そして今に至る。リッカは鏡の中の自分をもう一度確認して覚悟を決める。
「よしっ! 行きますか」
大きく深呼吸をして気持ちを落ち着かせると、リッカは部屋を出た。
門前には、正装をした両親を乗せた馬車が待っていた。リッカが馬車に乗り込むと母から声がかかる。
「あなた何を着けているの!?」
母の第一声にリッカは苦笑する。母の視線はリッカの首元に注がれていた。母は昔からお洒落にうるさい人だから仕方がないだろう。
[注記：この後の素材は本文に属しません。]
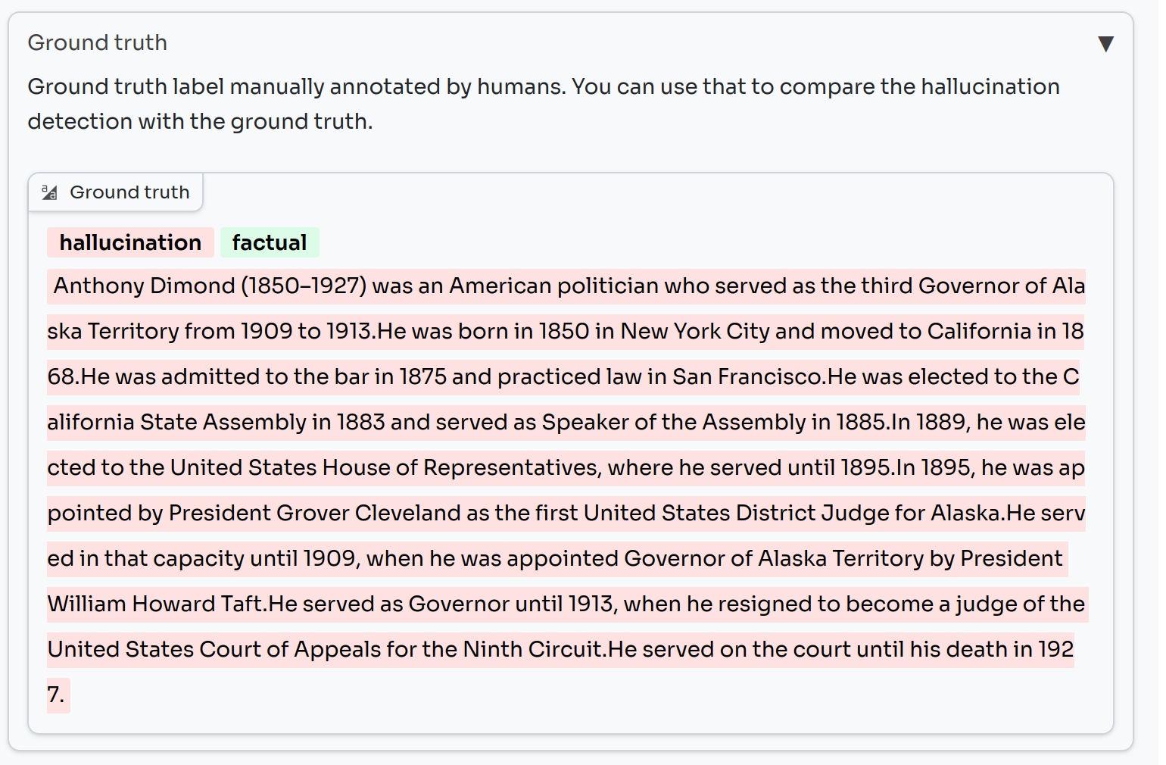Click line mentioning Ninth Circuit Court of Appeals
「これはリゼさんの指示だから、今日は着けていないといけないのです」
リッカがそう答えると、母のトーンが少し下がる。
「ま、まぁ! ネージュ様からの贈り物なの!? それならば仕方がないわね。でも、そのドレスにはちょっと似合わないんじゃなくて? それを身につけるつもりがあったのなら、ドレスを選んでいるうちに言って欲しかったわ」
母は諦めたようにため息をつく。しかし、母がため息をつくほどチョーカーが悪目立ちしているとはリッカは思っていない。あくまで母の美的感覚の問題である。リッカは母を宥めるように微笑む。そんな母娘のやりとりを意に介さないように父は目を閉じ腕を組んで座っている。リゼとの密約を考えると、父も気が気ではないのかもしれない。リッカは父にチラリと視線を投げた後、母の止まらないおしゃべりに気のない相槌を打つのだった。
馬車は王都の中心を抜け、王城へとひた走る。やがて、馬車は大きな門をくぐり抜け城の敷地内へ入った。馬車はそのまま城内を走り、やがて速度を落とす。馬車が止まると扉が開かれた。先に父が馬車を降りるとリッカに手を差し伸べる。リッカは素直にその手をとり馬車を降りた。
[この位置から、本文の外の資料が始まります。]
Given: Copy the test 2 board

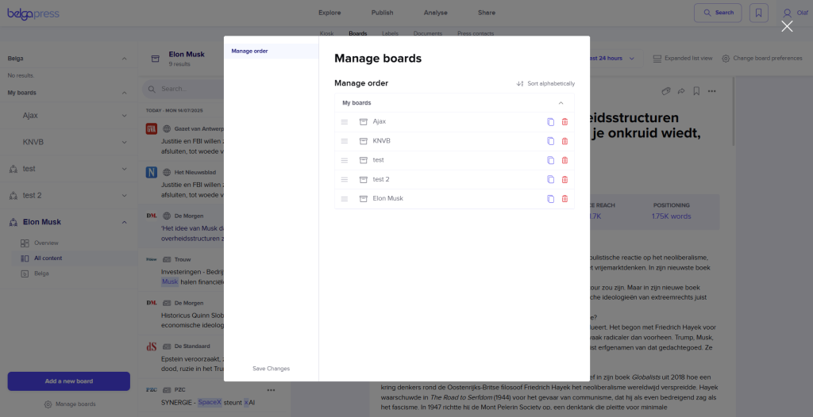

城の庭園では花が咲き乱れ、その間を縫うように整備された小径が城門から続いていた。手入れの行き届いた庭木からは、小鳥のさえずりが聞こえてくる。その庭園の中央に位置する建物は荘厳な佇まいでそこに建っている。国王陛下が執務を行う執務室などがある建物だそうだ。
馬車の中ではうるさいくらいに饒舌だった母が緊張した面持ちで降りて来た。その立ち振る舞いは、さすがは淑女という様だ。